Семнадцатого июля, часу в десятом утра, Данила Никифорович Загоскин беседовал в гостиной комнате своего носковского дома с Герасимом Николаевичем Шетневым.
— Да, батюшка Данила Никифорович, — говорил Шетнев, — ты себе верь или нет, а уж шила в мешке не утаишь, — плохо дело!
— Да ведь это только слухи, — сказал Данила Никифорович.
— Какие слухи! Говорят тебе, изо всего русского войска ни одной живой души не осталось.
— Помилуй, любезный! да как же это может быть? Ведь люди не мухи, а и тех всех не перебьешь. Русская-то рать была не маленькая. Ну, коли турок было и впятеро больше…
— Впятеро! Нет, Данила Никифорович, их пришло с лишком шестьсот тысяч, а татар-то собралось вдвое против этого. Говорят, весь Крым поголовно вышел на подмогу к туркам, так уж тут делать нечего, — насилу не возьмешь!
— Воля твоя, Герасим Николаевич, а я этому не верю, не до конца же прогневался на нас Господь. Ведь, по-твоему, и войско и государь…
— Все погибло, любезный, все!.. Вот они, немецкие-то кафтаны!.. Кабы жили да жили по старине…
— А в старину-то нас, чай, никогда не бивали?
— Случалось, да только не этак. Бывало, Господь накажет, а там и помилует.

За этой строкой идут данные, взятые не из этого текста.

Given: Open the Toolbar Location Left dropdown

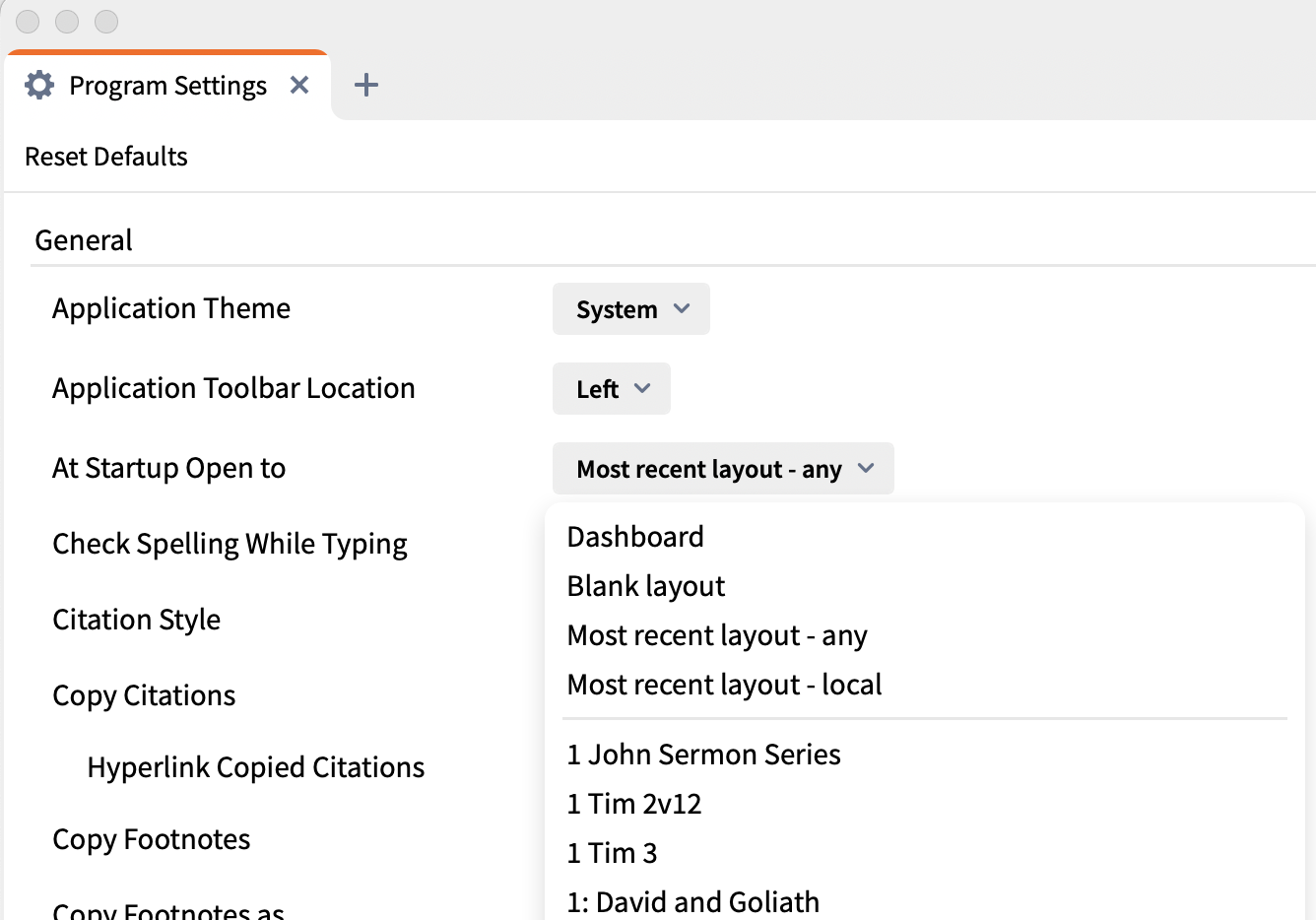Looking at the screenshot, I should [611, 389].
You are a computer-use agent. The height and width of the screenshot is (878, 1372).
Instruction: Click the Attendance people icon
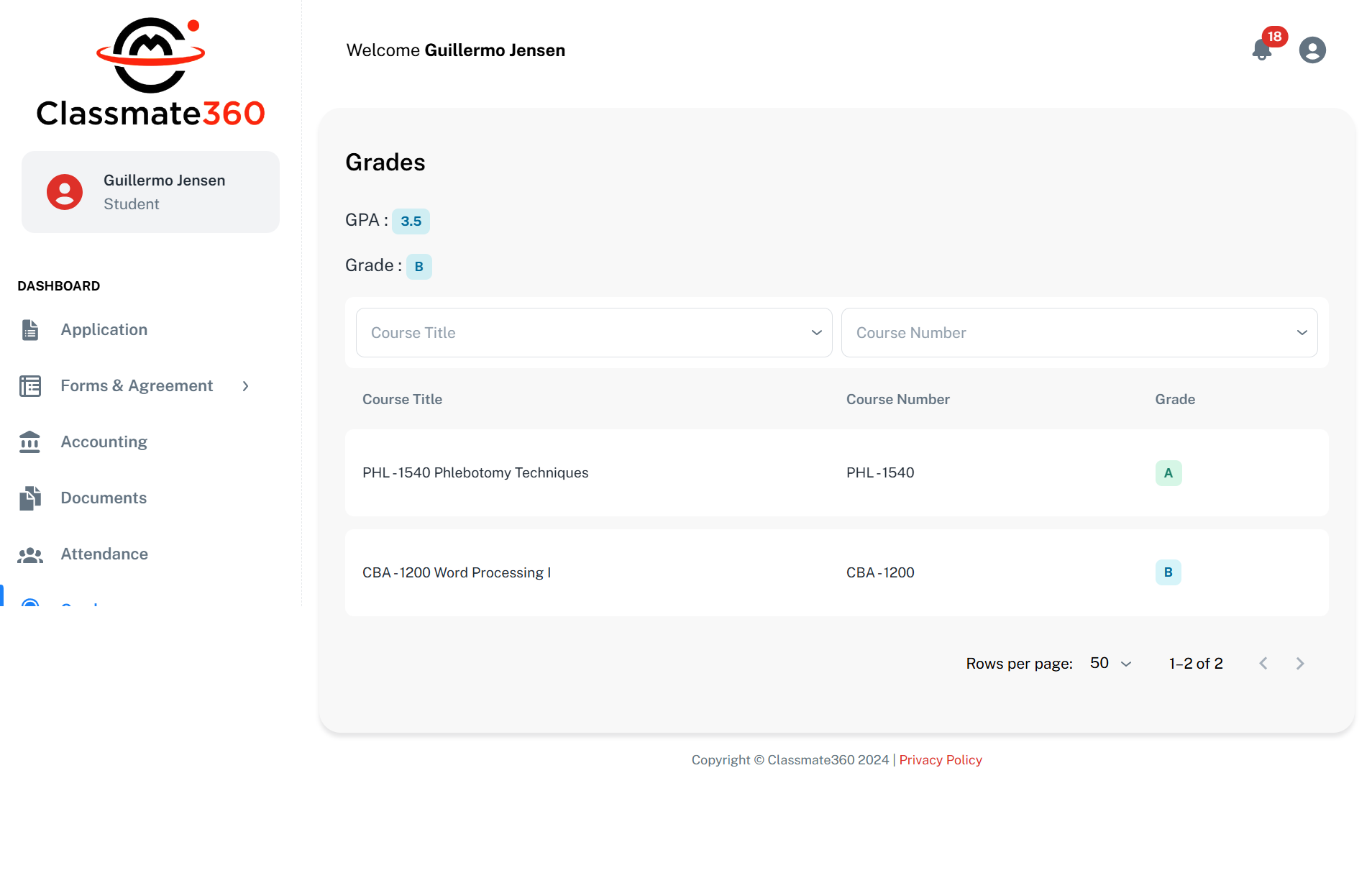(x=30, y=554)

— Ну так, может быть, и теперь то же.
— Нет, любезный, теперь мы сами от господа отступились, так и он нас покинул. Послушал бы ты, что говорит об этом Лаврентий Никитич Рокотов. Я третьего дня был вместе с ним в селе у Максима Петровича Прокудина.
— Так они помирились?
— Да, помирились, а вчера опять было поссорились.
— За что?
— А вот за что: Максим Петрович так же, как ты, не очень верит слухам. «Как, дескать, мы ни грешны, — говорит он, — а все-таки рабы Божьи, и он не предаст помазаа шка своего и нас, рабов своих, на поругание язычникам». А Лаврентий Никитич и скажи ему на это: «Коли, дескать, все правда, что говорят, так тут есть и гнев и милость Божья. Придет разоренье на святую Русь, — ну что ж: не впервые, — авось как-нибудь оттер-пимся, зато после легко будет. Ведь по мне, дескать, немецкий-то погром хуже турецкого». Батюшки, как Максим Петрович расходился!.. Да, нечего сказать, и я Лаврентия Никитича не похвалил. Ну, коли каким ни есть чудом государь Петр Алексеевич вернется да узнает о таких речах… Господи Боже мой, пропадешь ни за денежку. Насилу, насилу их помирил, да и то, что Лаврентий Никитич догадался и сказал, что он это так… пошутил, чтоб подразнить Максима Петровича.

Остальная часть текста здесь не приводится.